**Obiettivo 1**. Stabilisci se ciascuna delle seguenti affermazioni concorda con il brano sulla campagna francese del 1794 riportato più sotto, rispondendo sì o no e citando alla lettera le parole del brano che lo decidono. (a) Oneglia fu saccheggiata e incendiata il 22 ottobre 1793. (b) L'artiglieria francese era agli ordini del generale Masséna. (c) A San Remo i rivoluzionari occuparono il forte.
**Obiettivo 2**. Estrai dal brano sulla campagna francese del 1794, riportato più sotto, il passo che va da "La comandava il" a "colle di Tenda.", copiandolo senza alcuna modifica.

Dalla fine del dominio di Genova verso l'ingresso nell'Età Moderna
1 - Venti di Rivoluzione
Le penose conseguenze della giustificata ma troppo disorganizzata sommossa sanremese del 1753 si erano trascinate sino sul finire del XVIII° secolo, quando dalla vicina Francia giungevano ventate di una ben più vasta e determinata rivoluzione e del disegno di creare un grande impero dai Pirenei alle Alpi e al Reno, reclamando ancora una volta i territori della Savoia e di Nizza.
Dopo alcune infruttuose azioni diplomatiche intentate nel 1793 e furiose battaglie tra Francesi e Austro-Sardi nelle Alpi Marittime, peraltro favorevoli ai sabaudi, fu la volta dell'attacco navale di Oneglia, saccheggiata e incendiata (22 ottobre 1793).
L'anno seguente, col pretesto di annientare un pericoloso gruppo di corsari, detti 'Tigri di Oneglia', che causavano seri intralci sia ai Francesi che ai genovesi, ma in realtà per assicurarsi Oneglia, Loano e il colle di Tenda, per poi poter scendere in Piemonte, l'armata francese annunciava la necessità di far « passare le truppe su parte del territorio di Genova... secondo le leggi della più rigorosa neutralità, che saranno rispettate religiosamente ».
Il 6 aprile 1794 una parte dell' 'Armée d'Italie' varcava il confine di Ventimiglia, forte di 20 000 uomini e di qualche cannone.
La comandava il generale Masséna, ufficiale di Nizza; l'artiglieria dipendeva dal giovane comandante Napoleone Bonaparte, rappresentante della Rivoluzione era Agostino Robespierre, fratello di Massimiliano, e commissario del popolo Filippo Buonarroti.
Le complesse azioni della campagna militare, che investirono l'intero territorio dell'attuale provincia di Imperia, malgrado i difetti di strategia e l'imprevisto, abbondante innevamento sulle montagne, portarono all'occupazione di Oneglia e di Loano, alla capitolazione della fortezza di Saorgio in val Roia, al controllo del valico del colle di Tenda.
Nel mese di settembre, con la spedizione di Dego, richiesta da Napoleone, i Francesi sconfiggevano l'esercito austriaco e si assicuravano il controllo del porto di Vado.
Fu in questa occasione che i comandanti francesi Masséna e Bonaparte il 7 settembre 1794 fecero sosta a San Remo, ospiti in casa Sapia.
Ad un commento di G.B. Borea ai recenti episodi militari e al timore di una guerra, Napoleone rispose: «Meglio per voi, sarete più presto francesi ».
II passaggio e l'occupazione delle truppe francesi per due anni (aprile 1794-aprile 1796) del territorio della Liguria occidentale provocarono prevedibili soprusi, saccheggi e violenze, di cui furono vittime soprattutto gli abitanti dei paesi dell'entroterra; sulla costa gli ordini severissimi emanati dai comandanti ridussero i danni. A San Remo i rivoluzionari non occuparono il forte e si limitarono a chiedere energicamente la liberazione di Giancarlo Serra e di Gaspare Sauli, in carcere a Genova.

**Dati forniti**.
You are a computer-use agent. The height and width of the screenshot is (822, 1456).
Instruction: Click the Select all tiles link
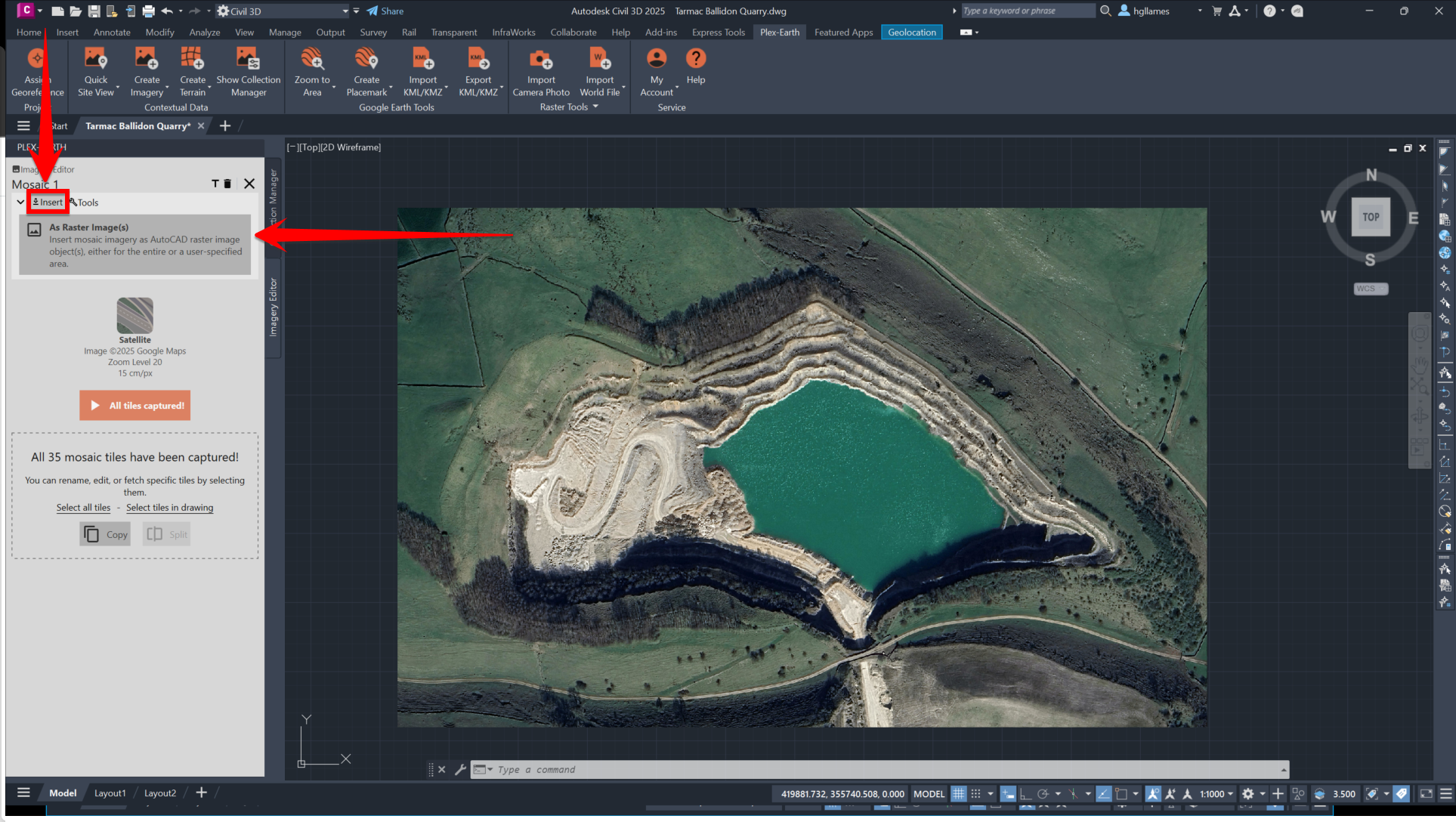(x=83, y=508)
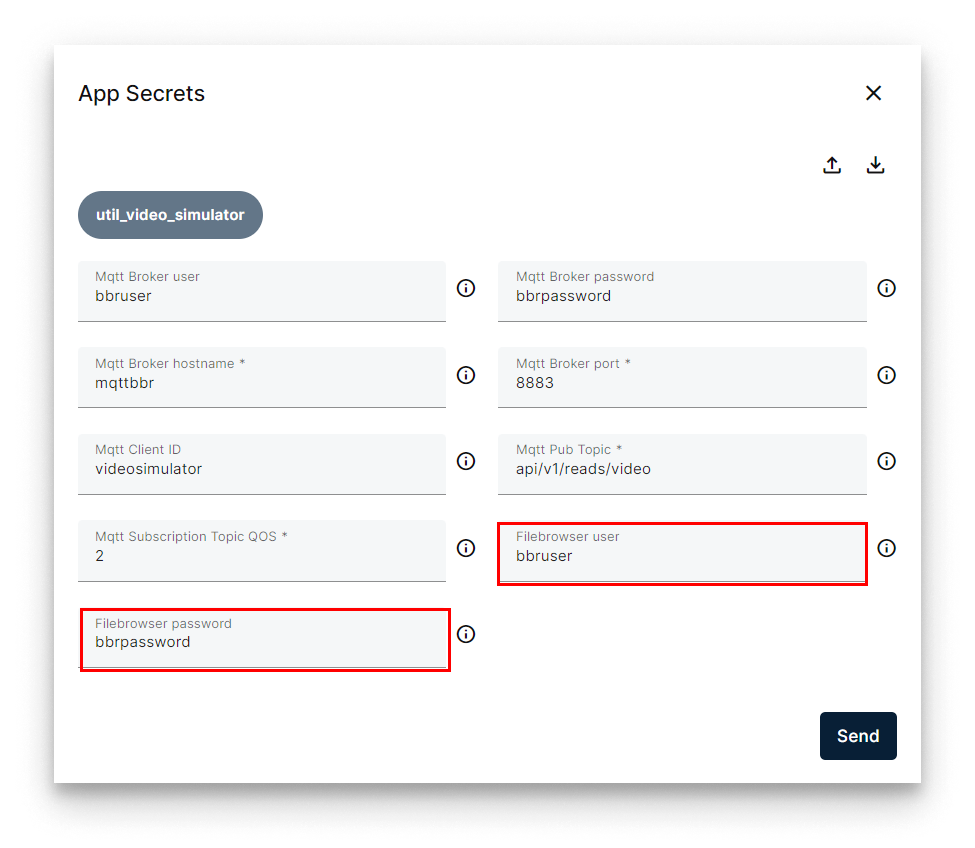Open info tooltip for Mqtt Broker port

coord(886,375)
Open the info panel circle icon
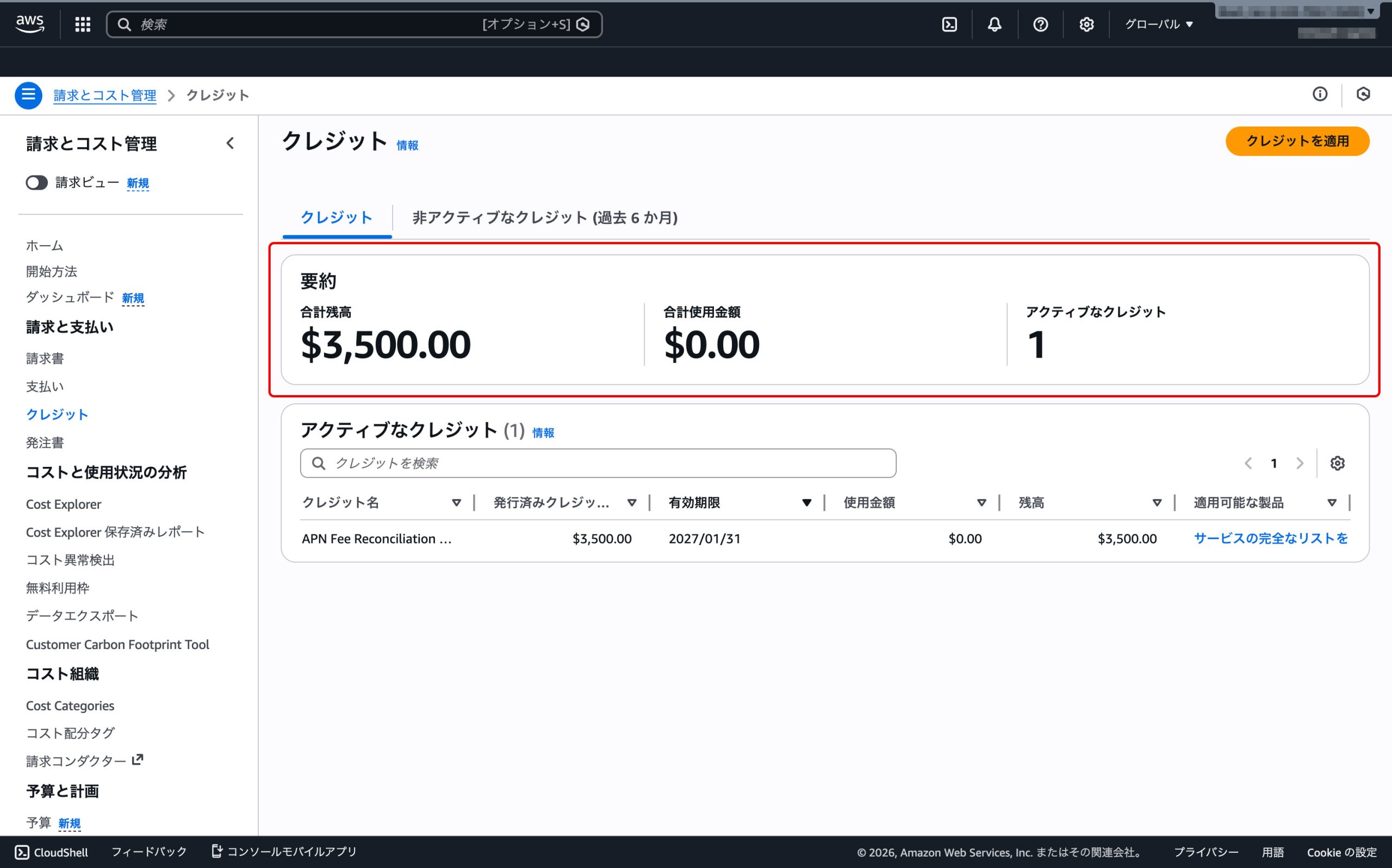This screenshot has width=1392, height=868. (x=1320, y=94)
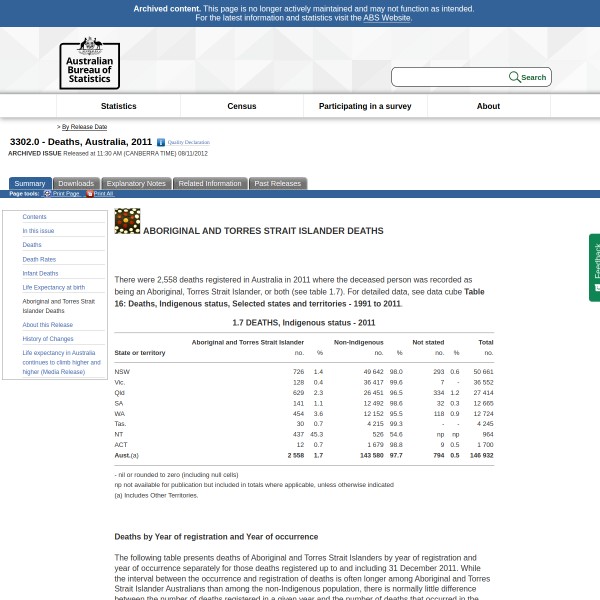Image resolution: width=600 pixels, height=600 pixels.
Task: Open Life Expectancy at birth sidebar link
Action: coord(54,287)
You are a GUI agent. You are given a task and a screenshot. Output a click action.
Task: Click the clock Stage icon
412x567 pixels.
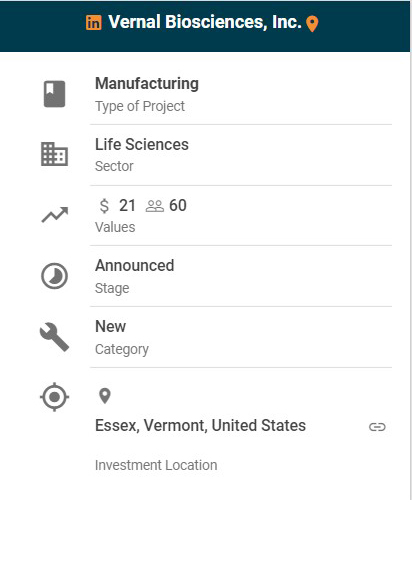tap(54, 276)
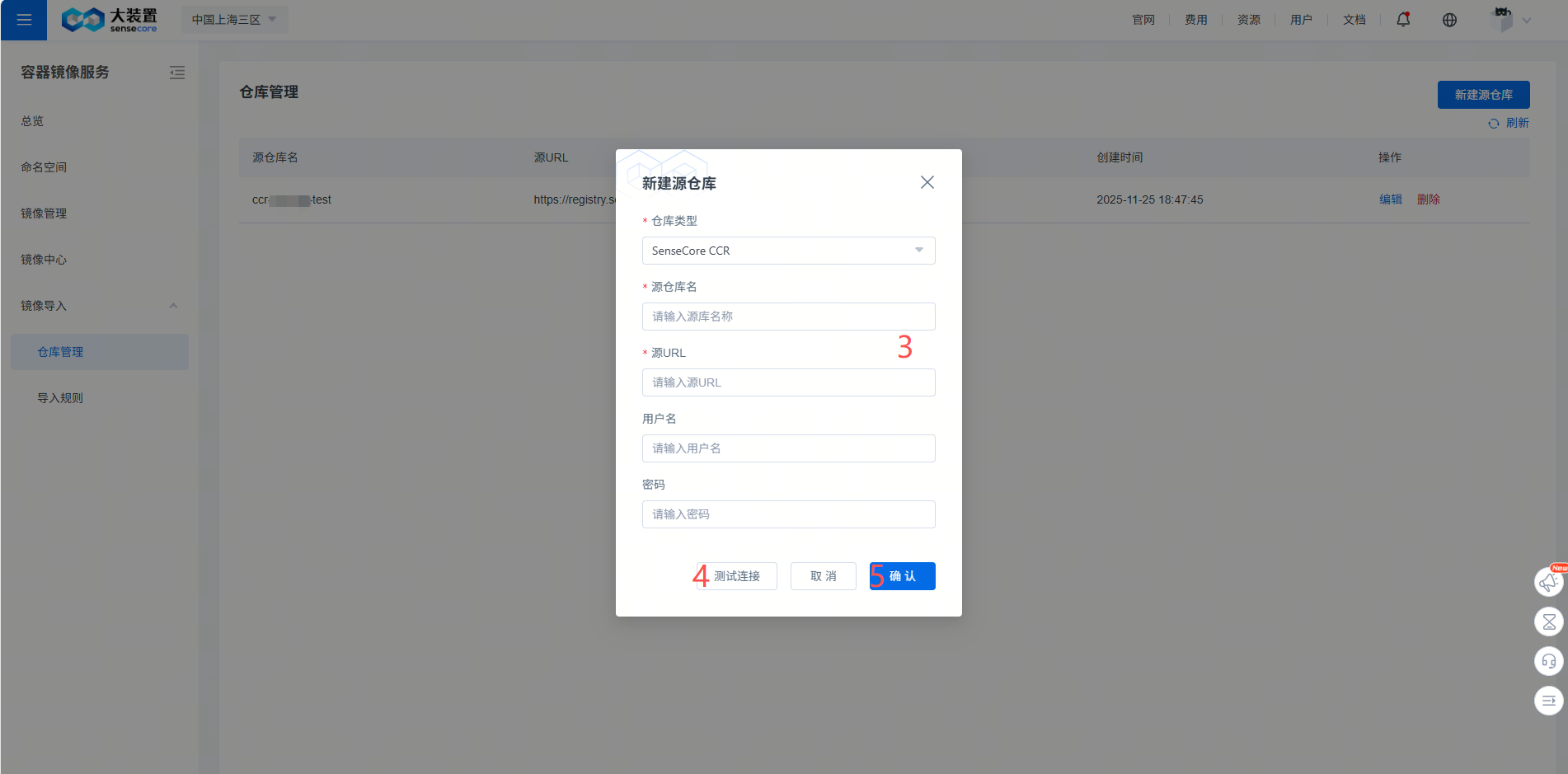The image size is (1568, 774).
Task: Click the 测试连接 button
Action: click(x=736, y=576)
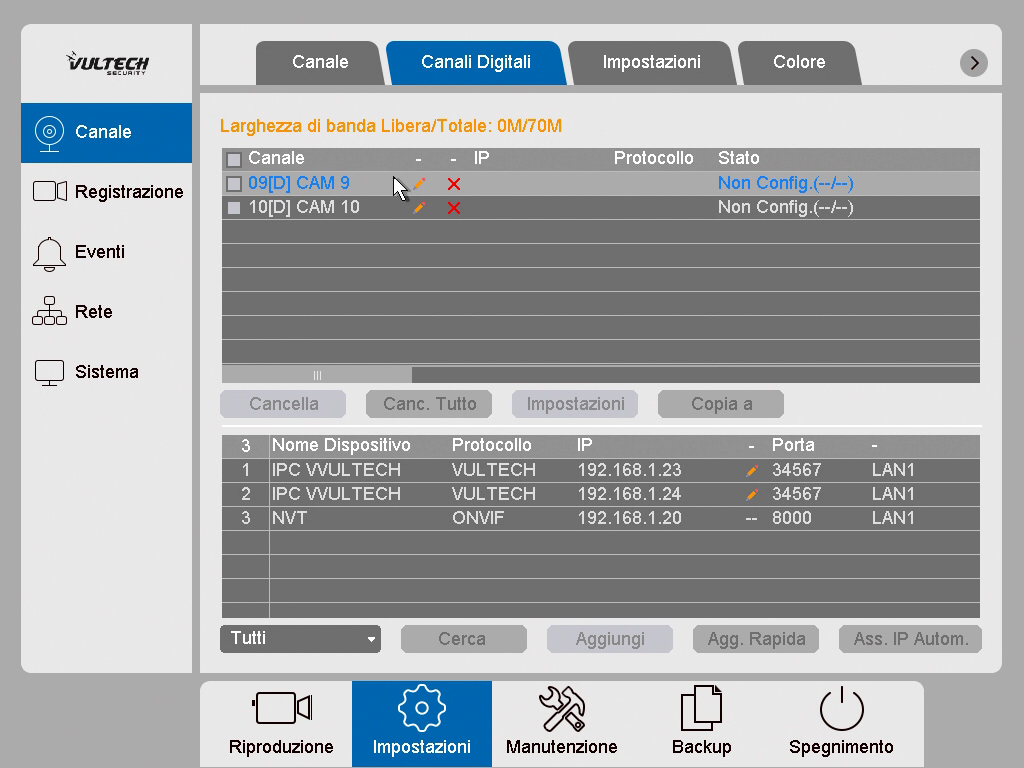Toggle the 10[D] CAM 10 checkbox
This screenshot has width=1024, height=768.
[x=234, y=208]
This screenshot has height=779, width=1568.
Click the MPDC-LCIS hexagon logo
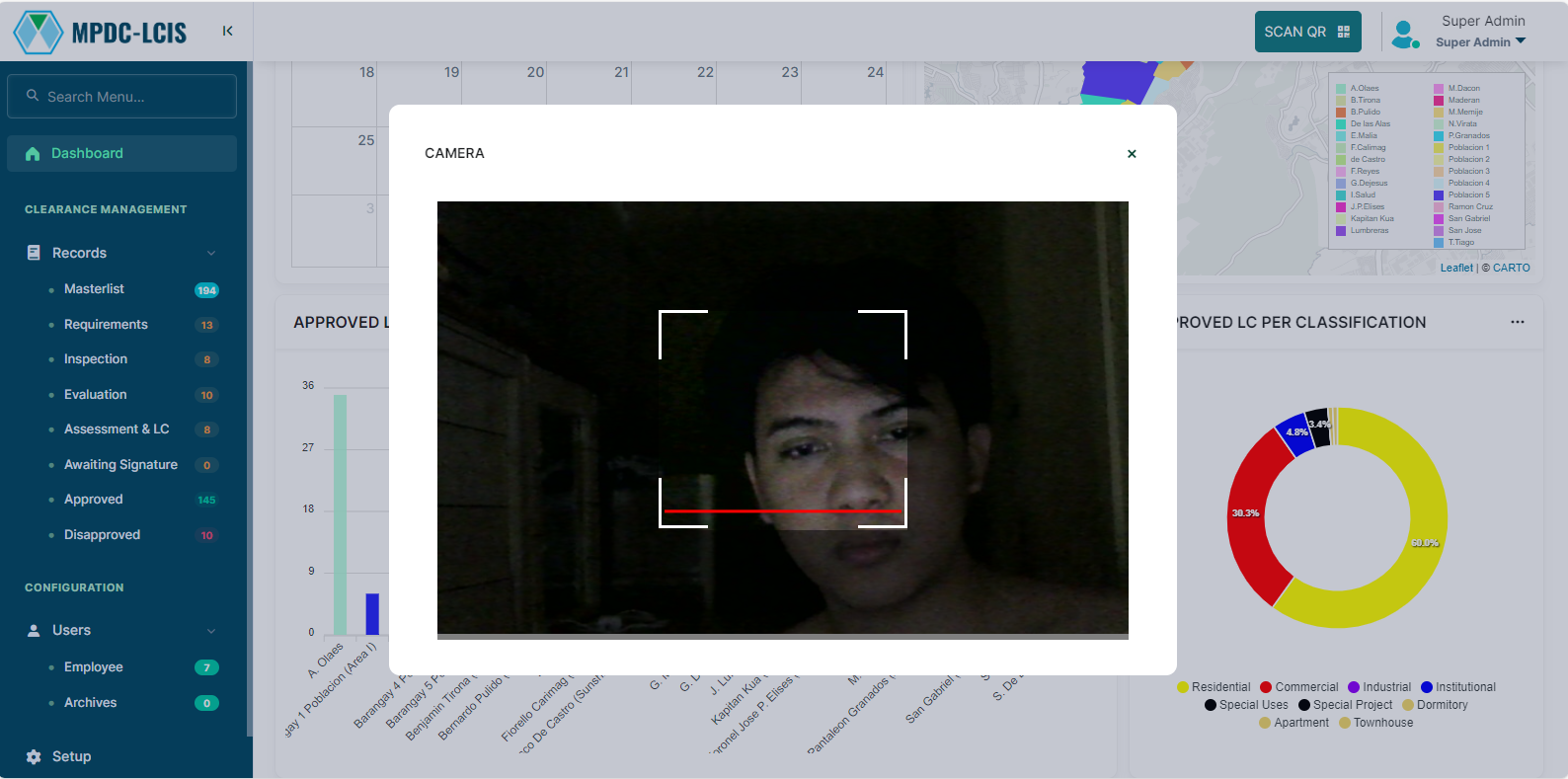click(39, 32)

**Risposta 1**.
(a) Sì: «fu la volta dell'attacco navale di Oneglia, saccheggiata e incendiata (22 ottobre 1793)».
(b) No: «l'artiglieria dipendeva dal giovane comandante Napoleone Bonaparte».
(c) No: «A San Remo i rivoluzionari non occuparono il forte».

**Risposta 2**.
La comandava il generale Masséna, ufficiale di Nizza; l'artiglieria dipendeva dal giovane comandante Napoleone Bonaparte, rappresentante della Rivoluzione era Agostino Robespierre, fratello di Massimiliano, e commissario del popolo Filippo Buonarroti.
Le complesse azioni della campagna militare, che investirono l'intero territorio dell'attuale provincia di Imperia, malgrado i difetti di strategia e l'imprevisto, abbondante innevamento sulle montagne, portarono all'occupazione di Oneglia e di Loano, alla capitolazione della fortezza di Saorgio in val Roia, al controllo del valico del colle di Tenda.